Le précèdent album Unhallowed avait déjà montré que The Black Dahlia Murder savait se positionner aux cotés de formations reconnues comme At The Gates ou encore Carcass, grâce à ses riffs catchy, cette attitude nordique, fine et agressive tout autant que variée qui faisaient déjà effet. Miasma se dépasse et ce ne sera que du bon pour les fans de violent. Plus qu’avoir compris comment fonctionnaient musicalement des groupes de thrash technique, Black Dahlia Murder, originaire de Detroit, y ajoute une pincée non négligeable de hardcore à l’américaine, c’est-à-dire juste ce qu’il faut de provocation et de feeling agressif. Du gros metalcore, donc, avec comme nouveauté un batteur de dix-neuf ans remplaçant son brillant prédécesseur. Celui-ci n’a d’ailleurs rien à envier à personne, à la fois varié et intelligent ("Dave Goes To Holywood").

Les blasts se veulent assez présents comme sur "Flies" et "Miasma", donnant une force supplémentaire à l’ensemble. Les guitares ont peut-être perdu un peu d’agressivité sonore mais elles se rattrapent sur la technique et la précision des riffs, assez variés pour rendre les titres plus vivants encore et consistants qu’avant. A ce propos le court mais intense "Splite Suicide" rappelle tout le jeu complexe de ses compères scandinaves avec ses riffs puissants, un coup saccadés, un autre plus en rideau et rapides. Quelques soli viennent ici et là dans les titres ("Splite Suicide", "I’m Charming"…) ciseler un peu plus l’ensemble. Il n’y a pas à se tromper, tous les musiciens ont leur place, même le bassiste dans le dernier titre cité s’autorisant des phrases en solo. Le chant de Trevor Strnad se veut très agressif, hurlé, crié, dans un style thrash/black, bien pesé et surtout très présent. Il dégueule toujours autant de paroles glauques, et se permet assez souvent de petits moments dans les méandres gutturaux. Un titre excellent niveau chant est l’éponyme "Miasma", très rapides, torturé, avec un feeling presque dark dans son thrash écorché. Oui, on se croirait parfois dans un black metal nourrit aux amphétamines.

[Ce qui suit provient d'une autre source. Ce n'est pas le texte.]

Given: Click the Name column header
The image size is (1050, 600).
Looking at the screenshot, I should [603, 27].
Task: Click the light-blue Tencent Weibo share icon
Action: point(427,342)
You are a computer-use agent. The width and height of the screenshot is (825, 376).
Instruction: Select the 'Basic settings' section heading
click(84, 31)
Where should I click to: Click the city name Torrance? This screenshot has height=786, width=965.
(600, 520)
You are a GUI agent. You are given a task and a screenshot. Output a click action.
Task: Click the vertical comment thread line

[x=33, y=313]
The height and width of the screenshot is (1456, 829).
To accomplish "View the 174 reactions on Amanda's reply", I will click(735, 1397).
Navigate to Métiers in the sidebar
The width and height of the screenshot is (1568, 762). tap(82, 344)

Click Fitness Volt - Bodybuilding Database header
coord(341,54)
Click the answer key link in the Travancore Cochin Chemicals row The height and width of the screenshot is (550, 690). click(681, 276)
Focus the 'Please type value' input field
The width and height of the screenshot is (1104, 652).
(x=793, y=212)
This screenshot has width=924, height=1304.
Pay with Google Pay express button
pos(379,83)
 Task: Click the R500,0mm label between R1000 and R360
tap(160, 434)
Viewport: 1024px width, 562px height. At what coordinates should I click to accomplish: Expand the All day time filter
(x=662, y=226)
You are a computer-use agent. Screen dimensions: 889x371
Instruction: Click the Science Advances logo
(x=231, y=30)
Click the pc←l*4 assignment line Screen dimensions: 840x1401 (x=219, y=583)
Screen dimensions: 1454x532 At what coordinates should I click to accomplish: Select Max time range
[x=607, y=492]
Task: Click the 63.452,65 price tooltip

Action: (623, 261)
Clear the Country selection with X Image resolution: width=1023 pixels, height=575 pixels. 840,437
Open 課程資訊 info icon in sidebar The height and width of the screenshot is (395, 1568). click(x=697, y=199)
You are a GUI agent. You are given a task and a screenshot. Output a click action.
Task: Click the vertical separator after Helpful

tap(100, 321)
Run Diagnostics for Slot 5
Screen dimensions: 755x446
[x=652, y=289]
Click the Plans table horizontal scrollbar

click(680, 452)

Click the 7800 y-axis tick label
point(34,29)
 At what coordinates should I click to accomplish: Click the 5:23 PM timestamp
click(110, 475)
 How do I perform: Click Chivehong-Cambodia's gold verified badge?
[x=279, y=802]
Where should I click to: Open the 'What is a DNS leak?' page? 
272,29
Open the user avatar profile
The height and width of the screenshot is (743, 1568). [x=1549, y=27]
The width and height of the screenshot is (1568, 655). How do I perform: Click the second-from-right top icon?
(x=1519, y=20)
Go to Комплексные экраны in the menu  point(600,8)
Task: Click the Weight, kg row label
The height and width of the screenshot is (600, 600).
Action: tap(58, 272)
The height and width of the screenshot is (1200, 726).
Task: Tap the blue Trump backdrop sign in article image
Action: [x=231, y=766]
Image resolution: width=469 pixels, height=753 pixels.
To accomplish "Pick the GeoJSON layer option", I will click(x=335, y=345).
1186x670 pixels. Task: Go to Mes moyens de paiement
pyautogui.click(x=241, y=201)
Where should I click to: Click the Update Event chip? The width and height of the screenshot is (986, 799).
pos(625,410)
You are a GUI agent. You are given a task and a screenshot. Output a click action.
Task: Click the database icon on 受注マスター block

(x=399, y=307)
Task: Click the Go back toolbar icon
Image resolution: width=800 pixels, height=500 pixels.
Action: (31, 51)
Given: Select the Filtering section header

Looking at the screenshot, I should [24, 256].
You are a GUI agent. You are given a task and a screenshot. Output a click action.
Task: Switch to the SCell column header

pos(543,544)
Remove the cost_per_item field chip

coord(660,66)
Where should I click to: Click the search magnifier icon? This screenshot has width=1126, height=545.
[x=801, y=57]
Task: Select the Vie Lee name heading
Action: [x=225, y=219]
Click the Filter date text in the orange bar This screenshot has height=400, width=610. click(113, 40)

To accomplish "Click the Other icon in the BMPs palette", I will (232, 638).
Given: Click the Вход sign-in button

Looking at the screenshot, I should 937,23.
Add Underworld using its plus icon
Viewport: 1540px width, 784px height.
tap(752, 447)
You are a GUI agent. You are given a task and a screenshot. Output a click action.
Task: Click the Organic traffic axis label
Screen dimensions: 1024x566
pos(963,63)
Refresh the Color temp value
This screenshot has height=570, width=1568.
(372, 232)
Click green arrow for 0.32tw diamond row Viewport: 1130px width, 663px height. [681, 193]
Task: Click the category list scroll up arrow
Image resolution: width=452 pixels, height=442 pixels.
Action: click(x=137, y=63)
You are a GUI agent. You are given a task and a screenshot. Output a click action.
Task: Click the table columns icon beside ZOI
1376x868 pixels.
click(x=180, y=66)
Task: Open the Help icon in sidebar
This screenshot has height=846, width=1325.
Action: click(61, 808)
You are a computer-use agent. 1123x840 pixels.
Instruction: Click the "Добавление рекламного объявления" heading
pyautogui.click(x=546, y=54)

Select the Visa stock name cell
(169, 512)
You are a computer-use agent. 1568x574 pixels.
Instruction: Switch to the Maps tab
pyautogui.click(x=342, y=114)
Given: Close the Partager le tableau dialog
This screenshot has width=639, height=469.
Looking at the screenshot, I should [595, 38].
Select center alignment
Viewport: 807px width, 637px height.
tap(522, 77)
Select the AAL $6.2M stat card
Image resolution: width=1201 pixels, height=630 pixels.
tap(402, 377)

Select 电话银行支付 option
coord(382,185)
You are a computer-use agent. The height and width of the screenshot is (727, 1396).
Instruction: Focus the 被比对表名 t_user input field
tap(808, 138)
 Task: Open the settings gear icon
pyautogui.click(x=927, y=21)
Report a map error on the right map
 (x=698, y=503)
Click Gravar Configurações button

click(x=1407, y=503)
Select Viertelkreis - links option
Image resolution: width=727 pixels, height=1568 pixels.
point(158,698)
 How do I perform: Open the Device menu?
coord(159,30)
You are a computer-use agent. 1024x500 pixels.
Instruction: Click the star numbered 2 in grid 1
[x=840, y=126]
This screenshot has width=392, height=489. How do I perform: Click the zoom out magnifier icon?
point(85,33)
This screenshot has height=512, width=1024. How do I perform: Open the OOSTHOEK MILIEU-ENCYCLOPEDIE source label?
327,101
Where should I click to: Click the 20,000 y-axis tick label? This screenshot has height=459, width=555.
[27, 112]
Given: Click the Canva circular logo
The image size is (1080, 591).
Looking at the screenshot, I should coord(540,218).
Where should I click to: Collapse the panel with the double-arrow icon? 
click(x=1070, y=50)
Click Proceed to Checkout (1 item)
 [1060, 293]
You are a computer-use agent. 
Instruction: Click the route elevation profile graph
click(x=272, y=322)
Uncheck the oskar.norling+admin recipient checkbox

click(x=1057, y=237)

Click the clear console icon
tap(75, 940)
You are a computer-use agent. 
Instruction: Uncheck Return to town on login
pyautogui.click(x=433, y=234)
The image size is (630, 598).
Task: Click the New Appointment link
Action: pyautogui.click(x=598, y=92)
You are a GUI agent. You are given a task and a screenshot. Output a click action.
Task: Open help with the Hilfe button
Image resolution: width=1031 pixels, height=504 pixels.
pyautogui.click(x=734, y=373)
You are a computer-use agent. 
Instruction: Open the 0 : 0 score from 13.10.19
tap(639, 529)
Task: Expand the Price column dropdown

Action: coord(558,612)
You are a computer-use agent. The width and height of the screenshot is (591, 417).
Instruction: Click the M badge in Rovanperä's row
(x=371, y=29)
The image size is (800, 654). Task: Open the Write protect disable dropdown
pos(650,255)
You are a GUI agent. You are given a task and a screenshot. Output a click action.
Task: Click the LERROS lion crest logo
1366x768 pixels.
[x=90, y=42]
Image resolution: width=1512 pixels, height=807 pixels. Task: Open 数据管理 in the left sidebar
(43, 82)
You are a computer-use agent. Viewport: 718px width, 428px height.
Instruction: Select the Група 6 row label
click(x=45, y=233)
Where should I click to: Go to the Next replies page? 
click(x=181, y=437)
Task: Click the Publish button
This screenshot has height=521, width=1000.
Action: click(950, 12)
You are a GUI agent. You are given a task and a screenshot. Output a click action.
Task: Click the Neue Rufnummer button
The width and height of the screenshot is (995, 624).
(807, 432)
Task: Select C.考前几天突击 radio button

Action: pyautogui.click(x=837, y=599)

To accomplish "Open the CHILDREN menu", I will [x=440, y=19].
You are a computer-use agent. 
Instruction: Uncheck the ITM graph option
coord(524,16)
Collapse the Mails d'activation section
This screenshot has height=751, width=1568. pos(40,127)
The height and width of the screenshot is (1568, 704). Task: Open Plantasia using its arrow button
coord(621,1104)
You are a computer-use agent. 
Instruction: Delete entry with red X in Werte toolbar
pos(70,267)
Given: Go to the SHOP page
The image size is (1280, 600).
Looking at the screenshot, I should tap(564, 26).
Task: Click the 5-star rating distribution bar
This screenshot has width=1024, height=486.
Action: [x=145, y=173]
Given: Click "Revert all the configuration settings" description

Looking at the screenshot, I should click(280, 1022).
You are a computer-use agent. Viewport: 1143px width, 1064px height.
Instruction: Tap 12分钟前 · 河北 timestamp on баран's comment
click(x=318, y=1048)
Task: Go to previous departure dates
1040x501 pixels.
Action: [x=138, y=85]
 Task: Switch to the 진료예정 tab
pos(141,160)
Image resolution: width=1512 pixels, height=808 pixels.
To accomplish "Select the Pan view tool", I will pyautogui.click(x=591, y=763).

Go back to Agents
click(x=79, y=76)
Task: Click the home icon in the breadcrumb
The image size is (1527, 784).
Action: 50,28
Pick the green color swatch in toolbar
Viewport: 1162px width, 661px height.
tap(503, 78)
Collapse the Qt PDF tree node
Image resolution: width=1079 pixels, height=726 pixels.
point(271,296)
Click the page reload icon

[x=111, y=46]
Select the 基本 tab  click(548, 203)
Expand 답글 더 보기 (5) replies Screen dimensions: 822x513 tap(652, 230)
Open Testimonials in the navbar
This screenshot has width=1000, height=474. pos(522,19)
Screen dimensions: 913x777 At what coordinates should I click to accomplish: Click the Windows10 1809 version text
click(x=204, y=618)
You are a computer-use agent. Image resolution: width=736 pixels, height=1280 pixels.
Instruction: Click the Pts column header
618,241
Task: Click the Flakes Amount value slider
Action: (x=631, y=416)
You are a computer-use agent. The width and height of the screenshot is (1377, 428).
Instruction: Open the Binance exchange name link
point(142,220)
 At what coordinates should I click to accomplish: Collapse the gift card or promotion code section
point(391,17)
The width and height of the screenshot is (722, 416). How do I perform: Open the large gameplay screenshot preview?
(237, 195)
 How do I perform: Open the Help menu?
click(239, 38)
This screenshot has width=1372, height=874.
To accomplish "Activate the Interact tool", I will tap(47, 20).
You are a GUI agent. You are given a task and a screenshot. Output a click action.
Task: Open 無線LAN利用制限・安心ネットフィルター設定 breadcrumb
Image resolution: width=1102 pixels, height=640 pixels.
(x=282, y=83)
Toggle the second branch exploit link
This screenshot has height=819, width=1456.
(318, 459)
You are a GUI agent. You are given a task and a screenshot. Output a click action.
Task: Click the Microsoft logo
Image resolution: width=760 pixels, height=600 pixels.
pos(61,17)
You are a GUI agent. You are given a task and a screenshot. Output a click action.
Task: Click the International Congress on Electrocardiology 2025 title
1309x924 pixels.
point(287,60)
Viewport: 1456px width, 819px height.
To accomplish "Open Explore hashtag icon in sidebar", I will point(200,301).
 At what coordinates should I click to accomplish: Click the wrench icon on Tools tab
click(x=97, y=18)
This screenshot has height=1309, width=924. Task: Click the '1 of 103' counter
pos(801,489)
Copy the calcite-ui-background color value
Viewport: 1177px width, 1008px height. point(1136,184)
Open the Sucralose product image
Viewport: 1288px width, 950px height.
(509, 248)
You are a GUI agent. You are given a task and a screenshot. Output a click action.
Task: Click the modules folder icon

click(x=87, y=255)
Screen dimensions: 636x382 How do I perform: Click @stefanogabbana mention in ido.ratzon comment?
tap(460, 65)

D’autres titres valent bien sûr le coup comme le très direct "I’m Charming" après l’intro metal acoustique "Built For Sin". Très thrash et classique, "A Vulgar Picture" (dont la vidéo est disponible sur le site Internet du groupe) sonne très bien, comme un vieux Carcass. La rythmique rapide très bien maîtrisée n’a d’égal que les quelques riffs tranchants composant le morceaux). Ce qui est regrettable, c’est que l’album s’avère court, avec seulement une demi heure et quelques cacahuètes. Pour les dix titres présents dans Miasma, on pourrait s’attendre à plus. D’autant plus qu’il y a matière à continuer sur cette lancée. Le combo a préféré se concentrer la puissance de sa musique plus que sur le poids des titres. On a faim, du coup. Et concernant la pochette, on ne peut pas faire plus américain… A vous de juger.


Bref et pour en terminer, même si quelques titres sont un peu superflus comme "Miscarriage" et "Novelty Crosses", et bien qu'il ne révolutionne rien, Black Dahlia Murder sait apporter sa pierre solide à ce mode brutal, et ce de manière assez surprenante puisqu’il est encore assez mal connu dans l’hexagone.